Winning the League Cup to end Liverpool’s six-year trophy drought and reaching the FA Cup final was not enough to convince the Fenway Sports Group that the club was on the right path under Dalglish.
“Results in the Premier League have been disappointing and we believe to build on the progress that has already been made we need to make a change,” chairman Tom Werner said. “We are committed to delivering success for our supporters and our ambition remains resolute to return this great club to the elite of England and Europe, where it belongs.”
Liverpool came within four points of winning the league in 2009 under Rafa Benitez, who delivered a fifth European Cup title to the club in 2005 and also led the team to the 2007 Champions League final.
Dalglish won eight league titles as a player and coach from 1977 to 1990. He returned to Anfield shortly after the Fenway takeover to replace Roy Hodgson in January last year, with the club hovering above the relegation zone.
After lifting Liverpool from their perilous position to sixth place, Dalglish was given a three-year contract at the end of the 2010-2011 season.
“Kenny came into the club as manager at our request at a time when Liverpool Football Club really needed him,” Werner said. “He didn’t ask to be manager — he was asked to assume the role.
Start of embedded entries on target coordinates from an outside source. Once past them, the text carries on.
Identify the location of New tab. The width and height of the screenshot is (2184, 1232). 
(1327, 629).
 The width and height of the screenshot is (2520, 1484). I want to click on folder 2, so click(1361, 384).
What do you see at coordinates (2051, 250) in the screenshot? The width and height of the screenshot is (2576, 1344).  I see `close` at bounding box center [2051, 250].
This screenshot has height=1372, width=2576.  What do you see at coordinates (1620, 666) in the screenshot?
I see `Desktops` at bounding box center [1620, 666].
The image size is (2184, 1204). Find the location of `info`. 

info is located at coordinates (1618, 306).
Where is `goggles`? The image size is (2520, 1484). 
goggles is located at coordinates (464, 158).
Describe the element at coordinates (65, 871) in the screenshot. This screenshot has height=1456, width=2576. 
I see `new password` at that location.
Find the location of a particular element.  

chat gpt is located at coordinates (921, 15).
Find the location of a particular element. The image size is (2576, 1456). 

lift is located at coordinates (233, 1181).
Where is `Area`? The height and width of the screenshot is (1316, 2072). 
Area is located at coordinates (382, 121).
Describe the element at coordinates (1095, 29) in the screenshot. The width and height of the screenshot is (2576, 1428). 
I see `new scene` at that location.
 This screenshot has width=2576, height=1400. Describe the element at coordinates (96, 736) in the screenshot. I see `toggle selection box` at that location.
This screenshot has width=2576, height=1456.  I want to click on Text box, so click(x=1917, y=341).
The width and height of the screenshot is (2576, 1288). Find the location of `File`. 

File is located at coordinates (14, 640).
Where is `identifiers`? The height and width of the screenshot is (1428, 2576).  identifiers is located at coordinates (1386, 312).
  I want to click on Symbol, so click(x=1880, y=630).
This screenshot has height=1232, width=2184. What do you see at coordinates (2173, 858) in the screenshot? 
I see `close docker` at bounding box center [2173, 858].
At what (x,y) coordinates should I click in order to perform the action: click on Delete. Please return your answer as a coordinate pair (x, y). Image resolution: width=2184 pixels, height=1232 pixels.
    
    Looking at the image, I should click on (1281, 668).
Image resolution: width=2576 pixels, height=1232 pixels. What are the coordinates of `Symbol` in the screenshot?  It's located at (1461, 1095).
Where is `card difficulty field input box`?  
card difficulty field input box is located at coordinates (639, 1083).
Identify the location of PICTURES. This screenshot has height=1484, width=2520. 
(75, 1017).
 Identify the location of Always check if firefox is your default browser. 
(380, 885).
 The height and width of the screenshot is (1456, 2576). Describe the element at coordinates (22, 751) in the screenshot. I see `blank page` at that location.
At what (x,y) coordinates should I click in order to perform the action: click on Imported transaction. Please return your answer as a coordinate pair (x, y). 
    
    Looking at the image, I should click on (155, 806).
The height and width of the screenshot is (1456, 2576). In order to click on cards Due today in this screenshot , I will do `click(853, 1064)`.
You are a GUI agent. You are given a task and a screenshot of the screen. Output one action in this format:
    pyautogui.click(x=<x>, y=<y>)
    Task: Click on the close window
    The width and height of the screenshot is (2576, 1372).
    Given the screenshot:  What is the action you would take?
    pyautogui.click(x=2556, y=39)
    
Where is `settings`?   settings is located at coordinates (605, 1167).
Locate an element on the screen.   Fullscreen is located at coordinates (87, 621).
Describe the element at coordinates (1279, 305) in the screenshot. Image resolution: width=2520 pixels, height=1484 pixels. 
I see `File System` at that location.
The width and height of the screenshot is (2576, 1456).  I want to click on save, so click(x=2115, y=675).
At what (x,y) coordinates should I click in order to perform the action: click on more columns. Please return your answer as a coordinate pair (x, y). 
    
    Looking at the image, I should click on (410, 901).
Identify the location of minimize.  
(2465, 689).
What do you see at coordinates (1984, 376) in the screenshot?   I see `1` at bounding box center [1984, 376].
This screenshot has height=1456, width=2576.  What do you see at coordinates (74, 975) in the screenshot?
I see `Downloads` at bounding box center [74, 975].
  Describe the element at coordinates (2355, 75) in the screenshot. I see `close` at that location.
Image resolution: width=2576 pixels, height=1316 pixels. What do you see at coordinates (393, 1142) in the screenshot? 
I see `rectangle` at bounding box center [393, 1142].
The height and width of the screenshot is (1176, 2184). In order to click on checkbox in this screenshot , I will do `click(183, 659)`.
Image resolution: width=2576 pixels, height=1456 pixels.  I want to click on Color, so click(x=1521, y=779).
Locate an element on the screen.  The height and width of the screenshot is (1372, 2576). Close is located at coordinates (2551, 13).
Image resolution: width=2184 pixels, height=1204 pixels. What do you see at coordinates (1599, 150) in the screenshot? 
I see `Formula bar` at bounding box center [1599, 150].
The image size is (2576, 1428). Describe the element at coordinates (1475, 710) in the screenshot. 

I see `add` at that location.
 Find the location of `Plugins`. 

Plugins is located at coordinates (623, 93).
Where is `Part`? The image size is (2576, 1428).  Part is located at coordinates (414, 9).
He did so because he knew the club needed him. He did more than anyone else to stabilize Liverpool over the past year and a half.”
There were moments of controversy, though.
Dalglish was widely condemned for initially backing Suarez, who served an eight-match ban for racially abusing Manchester United fullback Patrice Evra. Dalglish and his players wore T-shirts featuring the Uruguayan’s picture in a show of solidarity that angered anti-racism groups.
Dalglish is the latest senior figure to leave Anfield during the Fenway overhaul, following the exit of director of football Damien Comolli, head of sports medicine Peter Brukner and communications chief Ian Cotton in the past month.
Despite about US$200 million being spent on players during Dalglish’s reign, the Reds ended the season with their lowest-ever Premier League points tally on Sunday.
Liverpool finished behind crosstown rivals Everton for the first time since 2005 and only the second time since 1987.
“Whilst I am obviously disappointed to be leaving the football club, I can say that the matter has been handled by the owners and all concerned in an honorable, respectful and dignified way, and reflects on the quality of the people involved,” Dalglish said. “I said when first approached about coming back as manager that I would always be of help if I can at any time and that offer remains the same.”